§ EXERCISE DETAILS: Copy out the lines starting with the one that contains "For every named" and ending after the one that contains "Home (140, 1087)", keeping every character unchanged.
[start TASK MATERIAL]
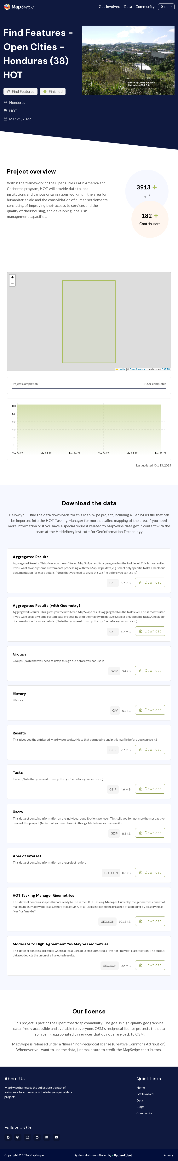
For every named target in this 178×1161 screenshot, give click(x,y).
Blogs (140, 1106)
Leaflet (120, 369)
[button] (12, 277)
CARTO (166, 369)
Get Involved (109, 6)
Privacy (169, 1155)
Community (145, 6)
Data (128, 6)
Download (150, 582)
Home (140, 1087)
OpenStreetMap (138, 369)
[end TASK MATERIAL]
[start TASK MATERIAL]
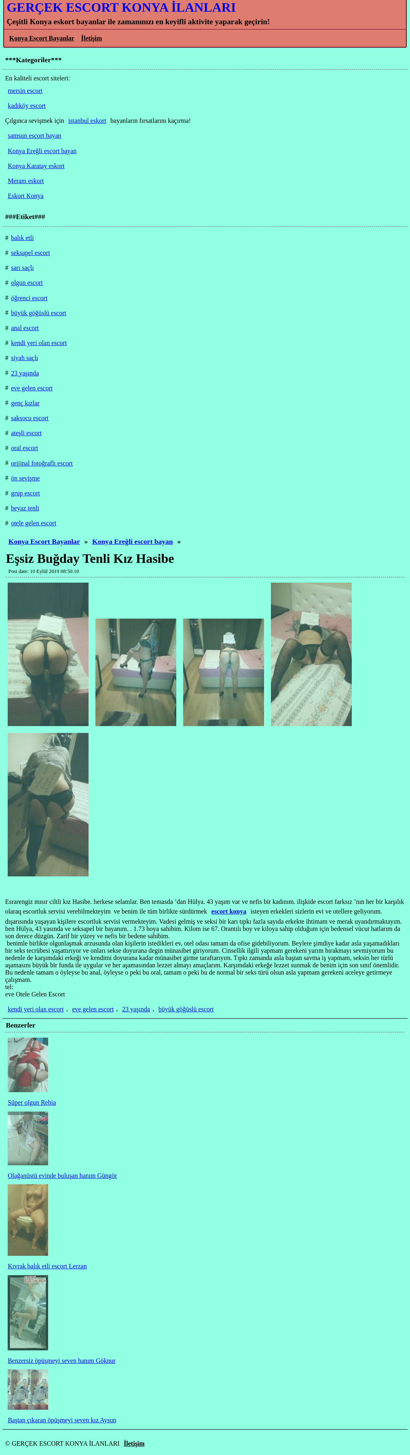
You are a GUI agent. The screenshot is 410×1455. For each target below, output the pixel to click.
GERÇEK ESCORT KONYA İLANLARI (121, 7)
[end TASK MATERIAL]
§ FINAL RESULT:
For every named target in this 178×1161 screenshot, give click(x,y).
Blogs (140, 1106)
Leaflet (120, 369)
[button] (12, 277)
CARTO (166, 369)
Get Involved (109, 6)
Privacy (169, 1155)
Community (145, 6)
Data (128, 6)
Download (150, 582)
Home (140, 1087)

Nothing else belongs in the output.